= Beginning of Section =

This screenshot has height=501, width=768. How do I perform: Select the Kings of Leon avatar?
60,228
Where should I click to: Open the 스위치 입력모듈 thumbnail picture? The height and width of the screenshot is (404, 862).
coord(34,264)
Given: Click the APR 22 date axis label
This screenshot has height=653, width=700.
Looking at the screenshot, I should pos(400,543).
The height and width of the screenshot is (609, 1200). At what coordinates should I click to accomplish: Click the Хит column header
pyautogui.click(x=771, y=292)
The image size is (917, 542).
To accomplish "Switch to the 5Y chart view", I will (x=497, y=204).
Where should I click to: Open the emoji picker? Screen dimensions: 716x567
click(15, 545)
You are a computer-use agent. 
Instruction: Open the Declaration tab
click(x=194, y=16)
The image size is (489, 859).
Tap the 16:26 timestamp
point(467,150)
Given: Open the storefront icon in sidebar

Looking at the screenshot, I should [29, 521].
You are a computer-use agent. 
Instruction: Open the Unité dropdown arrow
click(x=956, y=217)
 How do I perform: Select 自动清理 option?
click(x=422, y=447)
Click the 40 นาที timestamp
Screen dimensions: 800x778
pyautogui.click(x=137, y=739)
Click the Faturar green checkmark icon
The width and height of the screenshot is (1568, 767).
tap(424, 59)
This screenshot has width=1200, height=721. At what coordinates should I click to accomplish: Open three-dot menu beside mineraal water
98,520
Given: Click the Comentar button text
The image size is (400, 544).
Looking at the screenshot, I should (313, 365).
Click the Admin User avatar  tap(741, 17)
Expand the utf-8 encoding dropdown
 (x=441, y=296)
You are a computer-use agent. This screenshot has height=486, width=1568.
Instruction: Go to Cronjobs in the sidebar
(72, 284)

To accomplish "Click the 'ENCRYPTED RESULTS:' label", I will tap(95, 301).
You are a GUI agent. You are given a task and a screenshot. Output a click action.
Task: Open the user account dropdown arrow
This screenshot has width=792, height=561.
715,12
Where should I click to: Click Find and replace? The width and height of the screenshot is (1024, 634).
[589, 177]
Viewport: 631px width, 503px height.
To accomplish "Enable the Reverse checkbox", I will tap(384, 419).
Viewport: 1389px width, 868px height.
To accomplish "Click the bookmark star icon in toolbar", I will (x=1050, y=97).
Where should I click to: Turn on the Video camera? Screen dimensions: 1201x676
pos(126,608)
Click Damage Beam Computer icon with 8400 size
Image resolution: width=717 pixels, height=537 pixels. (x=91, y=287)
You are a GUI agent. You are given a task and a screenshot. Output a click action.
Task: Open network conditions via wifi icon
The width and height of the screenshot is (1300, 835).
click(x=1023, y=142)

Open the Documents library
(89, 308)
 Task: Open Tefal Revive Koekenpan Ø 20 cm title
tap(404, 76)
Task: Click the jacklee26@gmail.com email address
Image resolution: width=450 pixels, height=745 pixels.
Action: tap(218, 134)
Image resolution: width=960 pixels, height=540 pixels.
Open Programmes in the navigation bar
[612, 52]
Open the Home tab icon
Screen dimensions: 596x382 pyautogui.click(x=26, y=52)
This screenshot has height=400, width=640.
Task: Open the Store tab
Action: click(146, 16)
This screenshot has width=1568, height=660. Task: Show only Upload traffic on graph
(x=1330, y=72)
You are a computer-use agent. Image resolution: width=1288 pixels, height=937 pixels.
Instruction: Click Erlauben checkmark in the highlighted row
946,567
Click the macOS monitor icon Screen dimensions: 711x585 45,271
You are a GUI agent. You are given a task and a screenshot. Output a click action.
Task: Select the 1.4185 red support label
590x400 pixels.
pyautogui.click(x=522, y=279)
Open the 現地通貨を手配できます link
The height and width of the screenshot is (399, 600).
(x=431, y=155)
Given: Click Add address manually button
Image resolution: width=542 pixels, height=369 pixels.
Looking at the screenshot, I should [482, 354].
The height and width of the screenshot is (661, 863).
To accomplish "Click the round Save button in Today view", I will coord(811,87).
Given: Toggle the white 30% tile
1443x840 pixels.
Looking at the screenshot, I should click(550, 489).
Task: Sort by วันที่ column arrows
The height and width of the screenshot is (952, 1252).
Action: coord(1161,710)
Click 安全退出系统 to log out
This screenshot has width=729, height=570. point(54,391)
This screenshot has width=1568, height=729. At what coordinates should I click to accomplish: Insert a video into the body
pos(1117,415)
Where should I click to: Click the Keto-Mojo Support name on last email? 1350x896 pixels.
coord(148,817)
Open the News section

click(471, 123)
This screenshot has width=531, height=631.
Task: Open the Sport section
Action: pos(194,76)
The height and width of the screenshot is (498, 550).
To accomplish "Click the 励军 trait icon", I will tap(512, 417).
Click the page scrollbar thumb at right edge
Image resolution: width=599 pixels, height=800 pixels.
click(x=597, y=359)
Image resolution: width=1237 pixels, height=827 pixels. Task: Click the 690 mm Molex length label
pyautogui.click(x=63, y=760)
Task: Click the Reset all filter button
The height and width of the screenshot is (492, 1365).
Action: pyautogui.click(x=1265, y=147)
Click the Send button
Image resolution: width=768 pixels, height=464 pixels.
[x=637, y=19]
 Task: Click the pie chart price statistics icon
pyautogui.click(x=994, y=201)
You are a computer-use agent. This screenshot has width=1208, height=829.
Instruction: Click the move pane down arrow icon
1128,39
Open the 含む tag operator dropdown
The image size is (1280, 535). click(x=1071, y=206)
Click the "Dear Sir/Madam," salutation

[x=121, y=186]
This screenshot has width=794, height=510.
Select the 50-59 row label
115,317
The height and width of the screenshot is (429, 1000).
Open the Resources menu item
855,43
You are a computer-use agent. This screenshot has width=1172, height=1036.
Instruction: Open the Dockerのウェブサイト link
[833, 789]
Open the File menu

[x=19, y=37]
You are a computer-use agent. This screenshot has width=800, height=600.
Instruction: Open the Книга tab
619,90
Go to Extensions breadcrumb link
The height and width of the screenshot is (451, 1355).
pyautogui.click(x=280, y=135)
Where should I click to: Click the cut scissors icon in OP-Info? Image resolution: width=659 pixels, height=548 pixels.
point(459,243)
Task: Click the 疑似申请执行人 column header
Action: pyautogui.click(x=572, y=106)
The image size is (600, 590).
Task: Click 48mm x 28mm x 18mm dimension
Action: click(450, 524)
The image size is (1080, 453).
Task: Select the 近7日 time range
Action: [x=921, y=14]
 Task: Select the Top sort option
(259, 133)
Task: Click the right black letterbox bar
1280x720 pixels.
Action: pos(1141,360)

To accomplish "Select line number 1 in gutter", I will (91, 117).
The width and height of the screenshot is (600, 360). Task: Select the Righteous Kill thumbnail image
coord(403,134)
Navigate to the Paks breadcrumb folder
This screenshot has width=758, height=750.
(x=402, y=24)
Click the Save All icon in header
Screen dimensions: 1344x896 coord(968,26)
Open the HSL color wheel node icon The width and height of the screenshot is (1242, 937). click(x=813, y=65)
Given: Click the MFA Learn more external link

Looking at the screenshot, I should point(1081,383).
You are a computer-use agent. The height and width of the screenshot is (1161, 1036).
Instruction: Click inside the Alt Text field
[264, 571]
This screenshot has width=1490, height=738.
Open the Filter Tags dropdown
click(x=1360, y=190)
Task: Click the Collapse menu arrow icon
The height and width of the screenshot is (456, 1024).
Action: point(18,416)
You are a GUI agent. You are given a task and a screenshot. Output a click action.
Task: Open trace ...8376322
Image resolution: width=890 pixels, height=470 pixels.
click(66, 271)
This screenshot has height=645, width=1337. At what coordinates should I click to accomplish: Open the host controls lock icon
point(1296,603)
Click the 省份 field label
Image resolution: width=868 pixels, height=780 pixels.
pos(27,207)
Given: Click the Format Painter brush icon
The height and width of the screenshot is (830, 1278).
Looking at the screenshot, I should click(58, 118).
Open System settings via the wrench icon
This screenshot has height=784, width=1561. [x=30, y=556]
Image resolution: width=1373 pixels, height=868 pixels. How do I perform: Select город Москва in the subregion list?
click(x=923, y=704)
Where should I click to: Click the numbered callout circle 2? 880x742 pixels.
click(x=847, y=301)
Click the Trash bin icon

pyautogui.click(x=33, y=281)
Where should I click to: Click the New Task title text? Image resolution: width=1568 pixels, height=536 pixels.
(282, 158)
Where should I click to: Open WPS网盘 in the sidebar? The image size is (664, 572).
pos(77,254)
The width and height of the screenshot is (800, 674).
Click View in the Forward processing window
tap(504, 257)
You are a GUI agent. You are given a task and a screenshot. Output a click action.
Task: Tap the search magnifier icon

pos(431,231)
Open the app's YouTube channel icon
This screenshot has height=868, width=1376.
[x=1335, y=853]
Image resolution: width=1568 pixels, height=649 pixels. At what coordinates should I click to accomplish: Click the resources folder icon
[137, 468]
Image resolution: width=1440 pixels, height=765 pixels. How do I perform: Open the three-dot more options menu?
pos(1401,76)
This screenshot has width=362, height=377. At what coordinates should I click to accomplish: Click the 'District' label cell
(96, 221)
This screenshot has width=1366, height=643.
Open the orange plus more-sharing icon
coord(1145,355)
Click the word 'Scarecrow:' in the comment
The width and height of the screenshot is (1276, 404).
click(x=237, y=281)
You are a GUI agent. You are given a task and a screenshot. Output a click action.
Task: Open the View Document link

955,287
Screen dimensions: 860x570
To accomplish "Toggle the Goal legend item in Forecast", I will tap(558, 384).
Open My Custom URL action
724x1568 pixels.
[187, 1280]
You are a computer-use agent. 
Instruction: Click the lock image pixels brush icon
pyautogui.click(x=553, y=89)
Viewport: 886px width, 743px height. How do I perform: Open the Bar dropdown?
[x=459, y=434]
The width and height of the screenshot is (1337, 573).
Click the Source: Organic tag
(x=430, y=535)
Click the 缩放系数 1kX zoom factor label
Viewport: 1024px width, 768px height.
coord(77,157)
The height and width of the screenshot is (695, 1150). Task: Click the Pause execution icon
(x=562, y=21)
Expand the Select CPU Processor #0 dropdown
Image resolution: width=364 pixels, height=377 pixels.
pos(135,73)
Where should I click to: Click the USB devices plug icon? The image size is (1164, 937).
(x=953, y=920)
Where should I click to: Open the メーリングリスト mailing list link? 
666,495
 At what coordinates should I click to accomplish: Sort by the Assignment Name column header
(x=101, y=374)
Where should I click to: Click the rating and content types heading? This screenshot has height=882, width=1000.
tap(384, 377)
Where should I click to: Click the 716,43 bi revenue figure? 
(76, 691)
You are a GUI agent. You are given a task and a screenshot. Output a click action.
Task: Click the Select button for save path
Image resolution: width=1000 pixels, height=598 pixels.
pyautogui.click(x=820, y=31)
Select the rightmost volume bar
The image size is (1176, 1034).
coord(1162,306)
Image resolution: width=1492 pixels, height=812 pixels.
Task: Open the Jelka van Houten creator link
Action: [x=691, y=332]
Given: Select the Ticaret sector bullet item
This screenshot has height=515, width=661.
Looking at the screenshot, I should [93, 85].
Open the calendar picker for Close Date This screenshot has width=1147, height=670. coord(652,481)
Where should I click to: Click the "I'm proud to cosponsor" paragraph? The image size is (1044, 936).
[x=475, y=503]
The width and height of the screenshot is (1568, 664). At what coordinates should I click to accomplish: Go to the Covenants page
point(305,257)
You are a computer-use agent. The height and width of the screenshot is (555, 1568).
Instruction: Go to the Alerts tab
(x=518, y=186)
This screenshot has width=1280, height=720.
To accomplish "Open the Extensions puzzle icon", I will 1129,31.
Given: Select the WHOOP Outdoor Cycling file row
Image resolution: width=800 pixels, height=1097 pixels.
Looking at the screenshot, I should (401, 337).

= End of Section =

EXERCISE GOAL:
If a line above includes the word "address", count it; then give the final number by itself.

EXERCISE ANSWER:
2